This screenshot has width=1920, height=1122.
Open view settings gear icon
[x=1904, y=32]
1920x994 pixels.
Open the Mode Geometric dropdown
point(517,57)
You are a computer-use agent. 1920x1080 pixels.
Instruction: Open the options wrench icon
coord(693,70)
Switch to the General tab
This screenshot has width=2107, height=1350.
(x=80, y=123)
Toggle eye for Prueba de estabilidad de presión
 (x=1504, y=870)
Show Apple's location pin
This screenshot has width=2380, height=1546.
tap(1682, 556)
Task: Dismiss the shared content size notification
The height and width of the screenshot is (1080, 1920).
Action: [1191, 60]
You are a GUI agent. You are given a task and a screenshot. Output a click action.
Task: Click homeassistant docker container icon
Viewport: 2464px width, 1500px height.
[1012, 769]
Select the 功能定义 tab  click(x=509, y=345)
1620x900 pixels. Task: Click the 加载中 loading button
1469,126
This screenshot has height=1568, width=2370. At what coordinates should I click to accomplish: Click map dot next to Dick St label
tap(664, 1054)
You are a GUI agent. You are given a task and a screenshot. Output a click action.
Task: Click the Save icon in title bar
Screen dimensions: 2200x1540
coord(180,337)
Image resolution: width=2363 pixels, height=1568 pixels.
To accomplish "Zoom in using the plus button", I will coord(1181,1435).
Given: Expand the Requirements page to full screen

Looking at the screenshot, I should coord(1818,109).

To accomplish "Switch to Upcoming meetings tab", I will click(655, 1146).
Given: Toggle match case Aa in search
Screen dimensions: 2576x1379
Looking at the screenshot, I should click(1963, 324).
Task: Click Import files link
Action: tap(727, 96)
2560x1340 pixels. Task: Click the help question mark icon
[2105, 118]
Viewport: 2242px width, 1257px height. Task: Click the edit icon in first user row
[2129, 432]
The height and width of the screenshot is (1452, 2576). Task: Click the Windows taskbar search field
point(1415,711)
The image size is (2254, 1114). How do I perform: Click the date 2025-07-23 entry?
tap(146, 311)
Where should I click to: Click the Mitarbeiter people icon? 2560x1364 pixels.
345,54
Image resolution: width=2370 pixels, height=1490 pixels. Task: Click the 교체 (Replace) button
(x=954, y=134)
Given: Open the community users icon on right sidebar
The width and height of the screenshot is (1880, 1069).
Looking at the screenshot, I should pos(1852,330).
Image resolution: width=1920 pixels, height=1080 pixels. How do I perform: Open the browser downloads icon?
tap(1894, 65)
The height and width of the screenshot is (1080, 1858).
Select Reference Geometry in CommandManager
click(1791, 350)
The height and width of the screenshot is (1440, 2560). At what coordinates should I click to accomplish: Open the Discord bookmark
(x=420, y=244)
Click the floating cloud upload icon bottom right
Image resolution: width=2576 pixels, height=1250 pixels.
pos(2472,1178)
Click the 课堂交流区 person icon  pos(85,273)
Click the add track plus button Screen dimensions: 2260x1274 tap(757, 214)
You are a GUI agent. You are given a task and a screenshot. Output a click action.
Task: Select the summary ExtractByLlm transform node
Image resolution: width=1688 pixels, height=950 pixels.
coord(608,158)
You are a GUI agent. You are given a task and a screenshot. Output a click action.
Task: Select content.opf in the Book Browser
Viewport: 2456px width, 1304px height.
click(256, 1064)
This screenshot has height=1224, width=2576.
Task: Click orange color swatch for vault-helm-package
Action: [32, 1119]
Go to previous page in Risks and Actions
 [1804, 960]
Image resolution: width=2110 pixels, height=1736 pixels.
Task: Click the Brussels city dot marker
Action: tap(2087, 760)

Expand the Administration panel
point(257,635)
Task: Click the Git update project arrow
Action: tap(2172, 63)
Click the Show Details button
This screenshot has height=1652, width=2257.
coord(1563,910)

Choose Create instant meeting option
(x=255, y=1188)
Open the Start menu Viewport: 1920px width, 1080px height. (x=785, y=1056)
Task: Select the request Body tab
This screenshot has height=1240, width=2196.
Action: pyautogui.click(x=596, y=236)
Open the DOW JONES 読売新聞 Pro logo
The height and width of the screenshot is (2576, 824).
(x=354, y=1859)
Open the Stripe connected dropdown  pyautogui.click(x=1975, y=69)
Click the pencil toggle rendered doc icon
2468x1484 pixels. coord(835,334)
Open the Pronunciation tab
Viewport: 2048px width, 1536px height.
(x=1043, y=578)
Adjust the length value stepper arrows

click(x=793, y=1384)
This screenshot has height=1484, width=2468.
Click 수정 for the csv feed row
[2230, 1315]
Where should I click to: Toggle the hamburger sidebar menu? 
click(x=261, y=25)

= = =

**PROBLEM TO SOLVE**
Tally how many lines of the records hold the word "will". Answer with the number only.

**WRITTEN ANSWER**
2